冒頭ヨンギュの取材中のスジンが目を留めて言う「きれいな手ですね」「その傷は何ですか」「後で写真を撮りましょう」。その傷とは、互いの優しさが、女には「波風立てない」ことをやめる勇気に、男には「波風立てない」でおこうとの決意になる、その衝突の跡である。それはラストシーンのドンファンとスジンの対峙にも繋がっている。最後のインタビューで父親をいわば見捨てておきながら、外では彼を立て「韓国の奇跡」を壊すまいとする…家の中の問題は隠されるものだ、今もなお、という話だと思った。

ロゼットの冒険/ニノの友だち


「フランス映画と女たち 2026」にて二本続けて観賞。

エリック・ロメールは学生時代に苦手を覚えて以来数十年見返していないものの、だからこそ「常連女優」による映画ってどんなだろうと見に行ったんだけど、1983年に撮られた連作『ロゼットの冒険』はやはりロメールの苦手なところをそのまま感じて辛かった。しかし1996年のロメールとの共同監督作品『ニノの友だち』に至り、序盤に「不倫したいわけじゃないけど冒険したい」とのセリフを聞いて、ああそうか、あれは冒険の数々で、彼女は映画は冒険だと思ってるんだと受け取って(パール・ホワイトだ)、何だかすっきりした。その冒険の内容が「別れたけど私にまだ心のある男達を呼ぶ」…って私ならぜっっったい嫌!というのに、そりゃ合わないよなとなるわけだけど。しかしどの冒険も最後にはわちゃわちゃになるのが楽しく、『ニノの友だち』で男達が同じ本を持って来るのは岡崎京子の漫画みたいだと思った(似たような経験がある、つまりそれが、彼女が「取り戻す」若さなのかもしれない)。

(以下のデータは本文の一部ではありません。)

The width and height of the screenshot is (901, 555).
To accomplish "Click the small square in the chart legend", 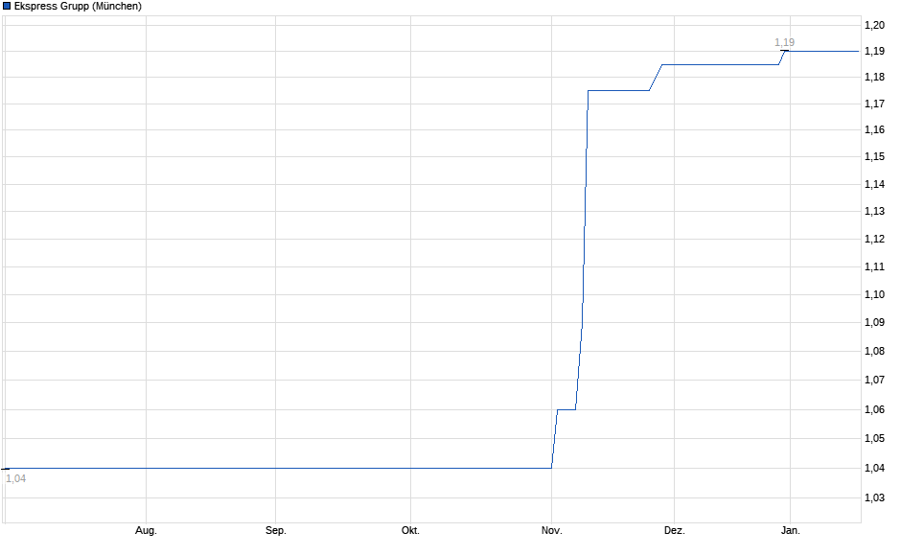I will pyautogui.click(x=8, y=7).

『ロゼットの冒険』の、アリス・ギイの映画を重ねたような序盤は愛らしいが、その後の、今見ると過剰に赤いチーク(すなわち血色)にくるくるの黒髪にしたロゼットがちょっといいなと思う男性に接近するも彼には恋人がいて、それは長い金髪の女性だという繰り返しはぴんとこず、かつて日本の少女漫画によくあった「大人の女性じゃない私」表象を思い出したものの、フランスの文化が全く分からない。上映後の本人トークで自伝的な要素が一番多く思い入れがあると言っていた「ロゼット、バラを売る」が私も楽しく、エキストラでもないのに真っ黒なパリの人々(サフディ兄弟のニューヨークを思い出した)の中にピンクのセーターのロゼットがピンクのスカートの友人に会いに行くカットが素晴らしかった…けど今日見ると黒いモブの中をゆくちいかわのようだった。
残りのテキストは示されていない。